Incidentally, it was a given that this small AdWords campaign for a $16.99 book would be a money-loser, especially if I was paying for it (luckily, I wasn't). A small amount was budgeted for promo because (a) that's how you market books - get word of mouth going upon release; (b) the book is ABOUT ADWORDS, so we thought it sensible to follow our own example and advertise it through AdWords!!
The point wasn't that PPC is bad or that SEO is good. There was just a very specific point about quality scores being made. In fact, those Quality Scores may well be closer to the world of SEO than we realize, since Google could be taking all sorts of factors, including content on the landing page, into account in determining Ad Rank.
You heard it here first!
P.S. I thoroughly hope you'll read and enjoy my "cheap book".
Hi Andrew
eek... was not trying to step on ur toes. Sorry on that.
I long ago bought your ebook and still heavily recommend it. I was not saying your book was cheap as in no good, but cheap as in price compared to ebooks. That is just the nature of the beast.
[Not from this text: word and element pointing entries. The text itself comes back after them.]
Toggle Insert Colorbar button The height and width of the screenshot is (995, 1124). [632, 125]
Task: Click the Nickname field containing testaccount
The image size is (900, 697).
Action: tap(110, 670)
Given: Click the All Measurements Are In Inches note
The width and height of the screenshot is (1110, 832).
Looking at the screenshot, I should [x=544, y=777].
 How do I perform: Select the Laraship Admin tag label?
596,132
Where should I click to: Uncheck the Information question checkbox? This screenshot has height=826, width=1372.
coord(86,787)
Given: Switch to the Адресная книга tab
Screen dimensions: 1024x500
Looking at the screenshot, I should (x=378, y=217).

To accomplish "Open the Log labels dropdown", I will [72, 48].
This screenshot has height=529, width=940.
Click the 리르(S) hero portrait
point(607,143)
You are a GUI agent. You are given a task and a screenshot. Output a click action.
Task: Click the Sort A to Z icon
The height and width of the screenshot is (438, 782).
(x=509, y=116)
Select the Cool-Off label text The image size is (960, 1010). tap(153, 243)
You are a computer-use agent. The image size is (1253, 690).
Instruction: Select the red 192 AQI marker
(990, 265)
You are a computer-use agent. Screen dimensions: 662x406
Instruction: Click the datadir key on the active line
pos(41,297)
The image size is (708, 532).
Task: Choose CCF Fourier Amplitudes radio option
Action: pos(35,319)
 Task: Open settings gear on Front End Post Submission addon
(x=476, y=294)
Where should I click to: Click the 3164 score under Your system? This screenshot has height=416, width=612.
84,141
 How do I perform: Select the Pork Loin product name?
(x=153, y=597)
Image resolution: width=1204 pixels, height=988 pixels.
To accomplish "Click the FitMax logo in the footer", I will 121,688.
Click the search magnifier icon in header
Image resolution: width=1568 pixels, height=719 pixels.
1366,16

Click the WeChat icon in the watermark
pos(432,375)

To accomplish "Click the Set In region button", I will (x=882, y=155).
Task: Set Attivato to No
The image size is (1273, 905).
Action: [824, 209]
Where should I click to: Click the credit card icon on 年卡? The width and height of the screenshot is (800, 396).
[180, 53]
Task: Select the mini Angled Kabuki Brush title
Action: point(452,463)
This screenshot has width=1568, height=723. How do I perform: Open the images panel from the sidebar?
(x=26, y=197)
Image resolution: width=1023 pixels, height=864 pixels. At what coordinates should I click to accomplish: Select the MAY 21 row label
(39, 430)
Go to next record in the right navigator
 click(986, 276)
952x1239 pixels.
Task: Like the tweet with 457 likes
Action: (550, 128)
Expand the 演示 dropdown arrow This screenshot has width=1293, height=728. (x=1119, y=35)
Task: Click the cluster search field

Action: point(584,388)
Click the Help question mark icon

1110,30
You state your issue was quality score, etc...but where you are running into a wall is the profit margins...like $70 vs 70 cents is pretty hard to make up for unless you have one of the world's best quality scores...but it is hard to outdistance your own other ads that you also wrote which have 100 time the profit margin per sale.
I was just saying that in the PPC ecosystem even people I have refered business to and well trust (not sure if you know that you have landed some clients because I recommended your service to them, but you have), that some items do not fit it. Later below I also stated some ways that stuff could not fit the organic results or search in any way.
I would not have bought your first book, bought your second book (2 days ago in fact...and it just came in today), refered clients your way, or even mentioned you if I did not think you were good at what you do.
I guess I could have wrote a bit more clear or pinged you before posting, but I think you missed what I was trying to say.
The point of the post was not met to say SEO is entirely better than PPC. It was picking apart how some ideas or sites work better in search than others...on the free side, the paid side, and both. It will make sense if you read the whole post in that context.
Although I still think if a small company is good at SEO they can afford to compete in some markets even if due to low conversions, bad branding, or low margins they are locked out of some of the similar PPC markets...especially with how easy it is to influence MSN and Yahoo! search results. I believe most businesses should try to work up their weaknesses to where they can compete on both fronts though.
I would have reviewed The Search independant of publishing format or publisher.